When former Buffalo Bills offensive coordinator Joe Brady was announced as the 17th head coach in franchise history, one of the main negative reactions from many commenters was that the move to dismiss
Sean McDermott and promote one of his previous assistants didn’t represent a new era. After seven playoff runs with an MVP quarterback in Josh Allen, was replacing a head coach with a member of that head coach’s staff really going to get the team over the hump? Would it even look any different?

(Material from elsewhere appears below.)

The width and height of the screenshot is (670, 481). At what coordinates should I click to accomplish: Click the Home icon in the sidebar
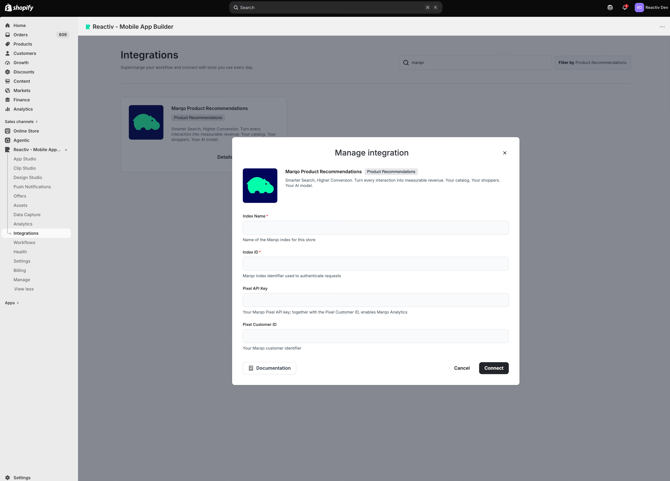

With the Four Horsemen of Assistant Coaches officially hired under the Brady banner (offensive coordinator, defensive coordinator, special teams coordinator, and offensive line coach), it’s a fair assumption to say that we don’t know if the Bills will be better in 2026 than they were in 2025, but they will look different.
Jim Leonhard, hired on Saturday as Buffalo’s new defensive coordinator and play caller, represents a move to a multiple front defense with varying personnel. Simulated pressures, bear (five down) looks, and front-seven stunts and games all mean that Leonhard’s defense is essentially guaranteed to look different than the McDermott iterations over the last nine years. Whether the defensive coordinator title was bestowed upon Leslie Frazier, Bobby Babich, or McDermott himself, the scheme on the non-Josh Allen side of the ball has looked similar and required similar player archetypes for almost a decade.

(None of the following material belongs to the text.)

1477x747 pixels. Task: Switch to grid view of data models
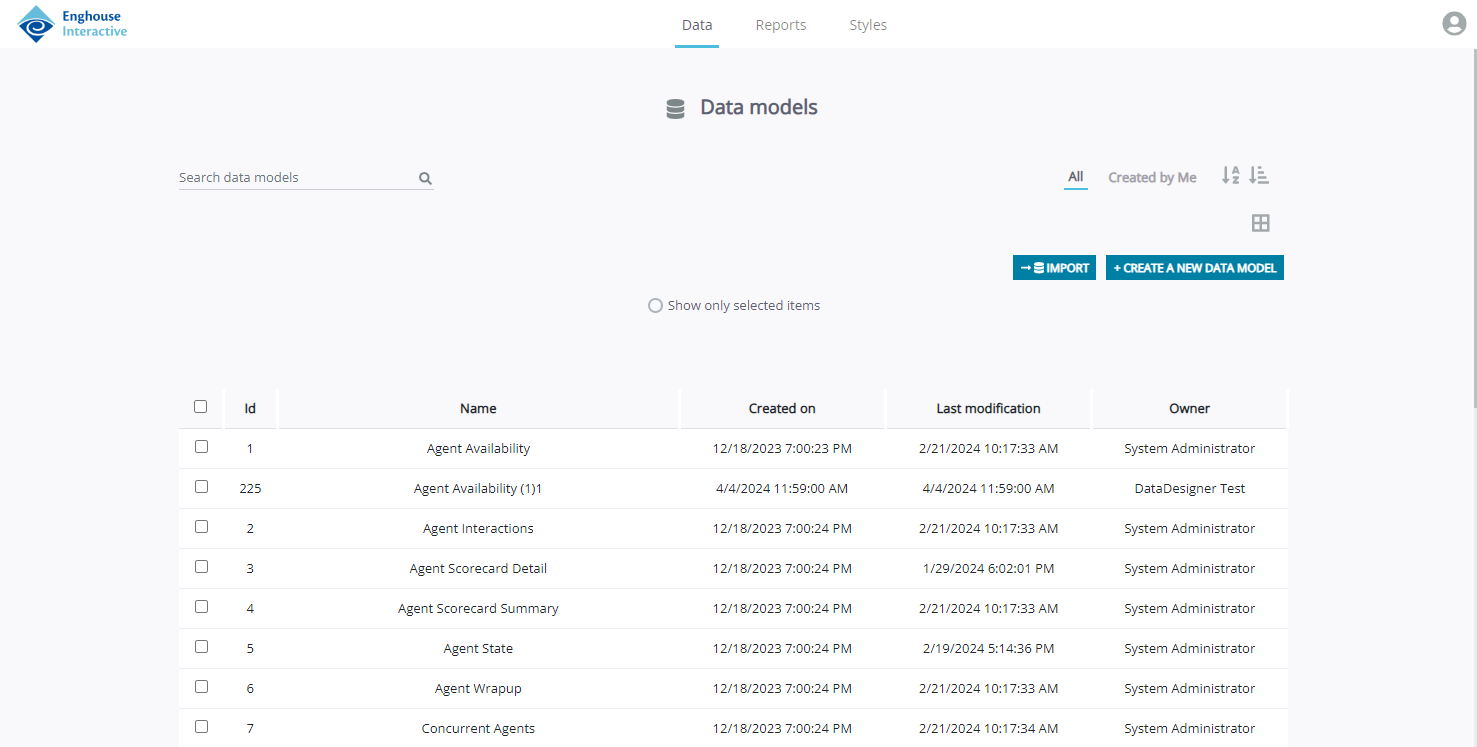(x=1260, y=222)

Per Matt Zenitz of CBS Sports, Leonhard, Brady, and Beane are targeting University of Oklahoma assistant head caoch for defense/co-defensive coordinator Jay Valai as a defensive backs coach. Oklahoma under head coach Brett Venables has run a highly aggressive scheme using hybrid players and bear fronts, a further signal of the defensive difference likely to manifest with Buffalo the moment the team starts its install. Admittedly getting the cart ahead of the horse, Valai also represents a potential succession plan if Leonhard finds himself as a head coach in the coming years.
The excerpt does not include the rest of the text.